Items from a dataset
* * * * * * * * *
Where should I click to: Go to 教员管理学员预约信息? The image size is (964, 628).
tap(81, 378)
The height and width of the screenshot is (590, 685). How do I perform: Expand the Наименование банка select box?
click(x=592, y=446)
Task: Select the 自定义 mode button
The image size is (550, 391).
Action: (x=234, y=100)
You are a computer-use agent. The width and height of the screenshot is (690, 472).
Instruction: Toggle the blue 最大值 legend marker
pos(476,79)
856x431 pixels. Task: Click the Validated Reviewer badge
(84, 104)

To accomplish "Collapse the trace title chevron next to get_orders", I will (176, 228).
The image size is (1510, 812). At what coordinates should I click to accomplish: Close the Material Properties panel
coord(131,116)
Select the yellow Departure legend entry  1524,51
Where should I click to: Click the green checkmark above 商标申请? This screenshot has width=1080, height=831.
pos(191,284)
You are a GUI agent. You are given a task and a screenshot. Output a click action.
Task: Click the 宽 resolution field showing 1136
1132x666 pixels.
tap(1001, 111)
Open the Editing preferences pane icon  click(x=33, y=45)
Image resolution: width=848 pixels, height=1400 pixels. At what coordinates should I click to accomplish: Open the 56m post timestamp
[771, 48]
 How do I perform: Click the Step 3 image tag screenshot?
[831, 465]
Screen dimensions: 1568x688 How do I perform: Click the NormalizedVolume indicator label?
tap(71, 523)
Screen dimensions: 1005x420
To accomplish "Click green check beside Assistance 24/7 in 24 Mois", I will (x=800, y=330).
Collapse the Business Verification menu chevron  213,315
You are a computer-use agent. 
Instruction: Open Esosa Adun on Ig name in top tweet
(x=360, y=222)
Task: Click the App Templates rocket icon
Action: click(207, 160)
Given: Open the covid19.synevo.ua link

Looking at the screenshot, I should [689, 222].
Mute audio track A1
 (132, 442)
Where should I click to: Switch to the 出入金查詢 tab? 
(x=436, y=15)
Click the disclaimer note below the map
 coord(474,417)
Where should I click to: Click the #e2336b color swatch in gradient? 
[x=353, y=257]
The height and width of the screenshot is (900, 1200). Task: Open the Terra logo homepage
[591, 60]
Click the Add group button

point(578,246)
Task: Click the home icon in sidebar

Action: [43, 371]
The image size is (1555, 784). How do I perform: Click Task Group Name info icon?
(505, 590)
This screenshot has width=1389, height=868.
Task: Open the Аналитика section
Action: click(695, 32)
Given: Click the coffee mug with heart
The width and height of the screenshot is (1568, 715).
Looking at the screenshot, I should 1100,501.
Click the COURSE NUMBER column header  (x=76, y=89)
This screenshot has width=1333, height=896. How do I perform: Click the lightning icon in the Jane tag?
* * * * * * * * *
Output these and nothing else: the lines from the one holding "Instruction: Open Esosa" through the final line of the entries above, exactly as they appear.

Instruction: Open Esosa Adun on Ig name in top tweet
(x=360, y=222)
Task: Click the App Templates rocket icon
Action: click(207, 160)
Given: Open the covid19.synevo.ua link

Looking at the screenshot, I should [689, 222].
Mute audio track A1
 (132, 442)
Where should I click to: Switch to the 出入金查詢 tab? 
(x=436, y=15)
Click the disclaimer note below the map
 coord(474,417)
Where should I click to: Click the #e2336b color swatch in gradient? 
[x=353, y=257]
The height and width of the screenshot is (900, 1200). Task: Open the Terra logo homepage
[591, 60]
Click the Add group button

point(578,246)
Task: Click the home icon in sidebar

Action: [43, 371]
The image size is (1555, 784). How do I perform: Click Task Group Name info icon?
(505, 590)
This screenshot has width=1389, height=868.
Task: Open the Аналитика section
Action: click(695, 32)
Given: Click the coffee mug with heart
The width and height of the screenshot is (1568, 715).
Looking at the screenshot, I should 1100,501.
Click the COURSE NUMBER column header  (x=76, y=89)
This screenshot has width=1333, height=896. How do I perform: Click the lightning icon in the Jane tag?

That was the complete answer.